BMC Bioinformatics. 2007;8 Suppl 10(Suppl 10):S3. doi: 10.1186/1471-2105-8-S10-S3.
Gene expression measurements during the development of the fly Drosophila melanogaster are routinely used to find functional modules of temporally co-expressed genes. Complimentary large data sets of in situ RNA hybridization images for different stages of the fly embryo elucidate the spatial expression patterns.
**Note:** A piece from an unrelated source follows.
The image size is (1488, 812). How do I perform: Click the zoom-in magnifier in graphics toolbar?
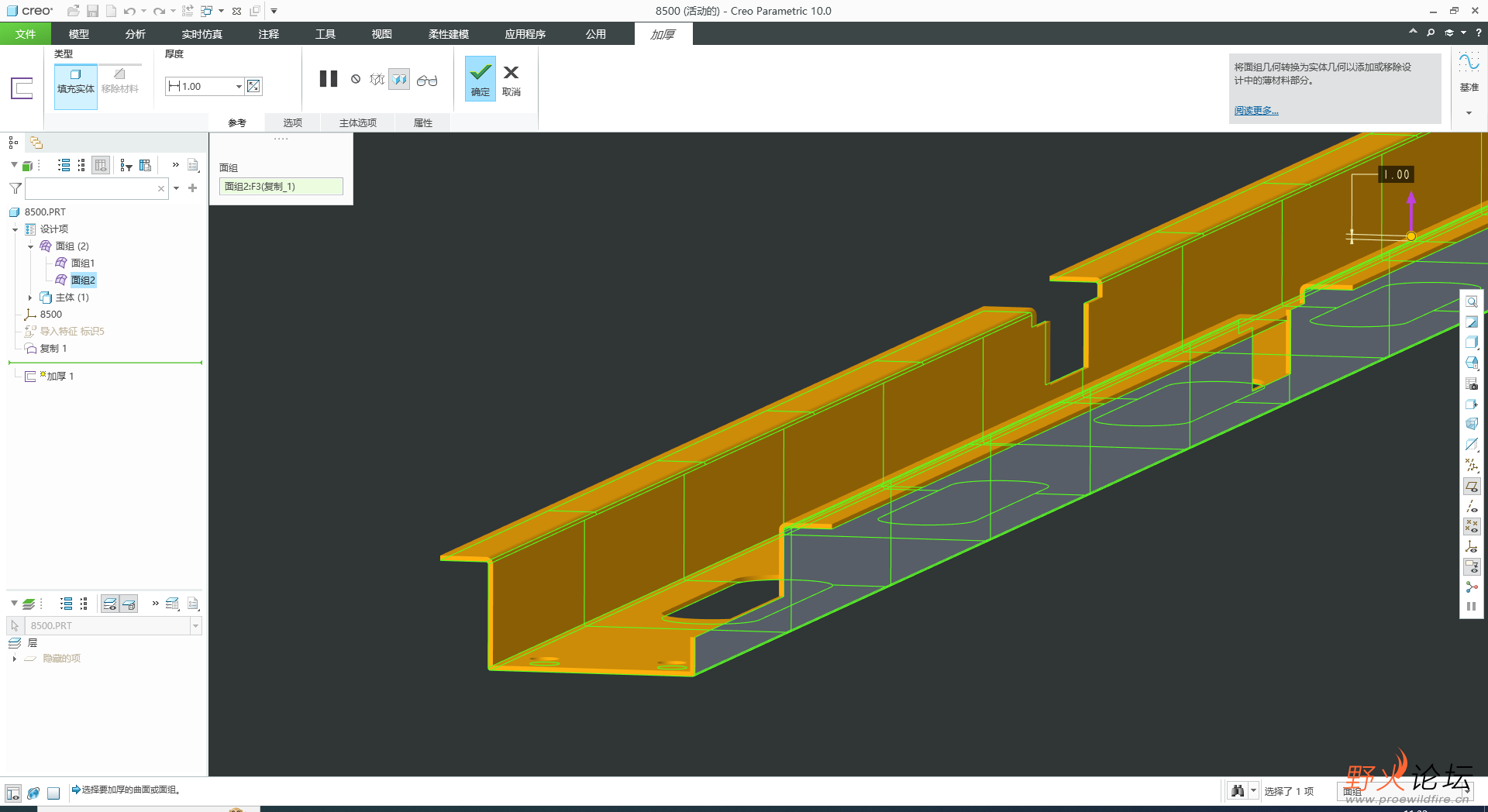(1471, 302)
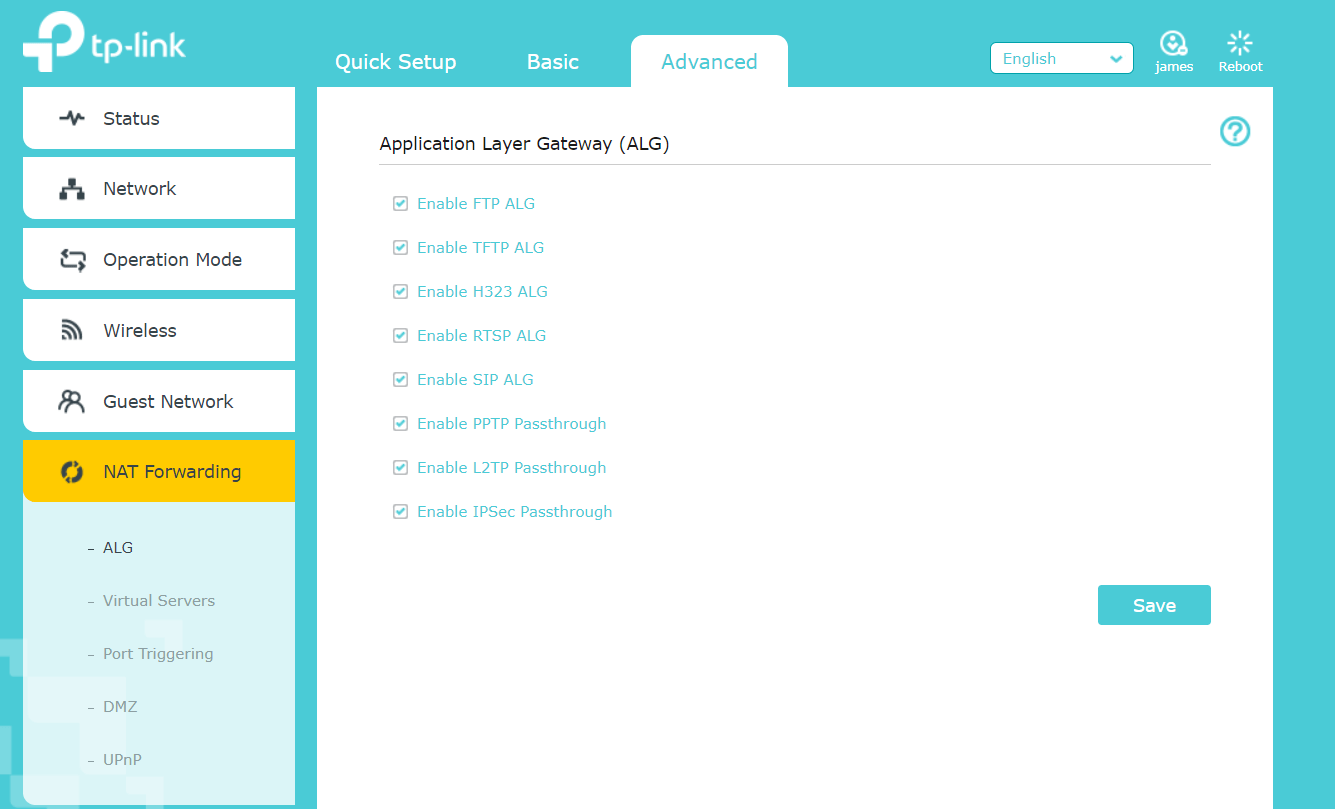Click the Network topology icon
Screen dimensions: 1335x809
(72, 189)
Using a semi-supervised approach, constrained clustering with mixture models, we can find clusters of genes exhibiting spatio-temporal similarities in expression, or syn-expression. The temporal gene expression measurements are taken as primary data for which pairwise constraints are computed in an automated fashion from raw in situ images without the need for manual annotation. We investigate the influence of these pairwise constraints in the clustering and discuss the biological relevance of our results.
Spatial information contributes to a detailed, biological meaningful analysis of temporal gene expression data. Semi-supervised learning provides a flexible, robust and efficient framework for integrating data sources of differing quality and abundance.
在果蝇黑腹果蝇发育过程中进行基因表达测量,通常用于寻找时间上共表达基因的功能模块。果蝇胚胎不同阶段的原位RNA杂交图像的补充大数据集阐明了空间表达模式。
使用半监督方法,即混合模型的约束聚类,我们可以找到在表达上表现出时空相似性的基因簇,即共表达。时间基因表达测量作为主要数据,成对约束从原始原位图像以自动化方式计算,无需手动注释。我们研究了这些成对约束在聚类中的影响,并讨论了我们结果的生物学相关性。
空间信息有助于对时间基因表达数据进行详细的、具有生物学意义的分析。半监督学习为整合不同质量和丰度的数据源提供了一个灵活、稳健且高效的框架。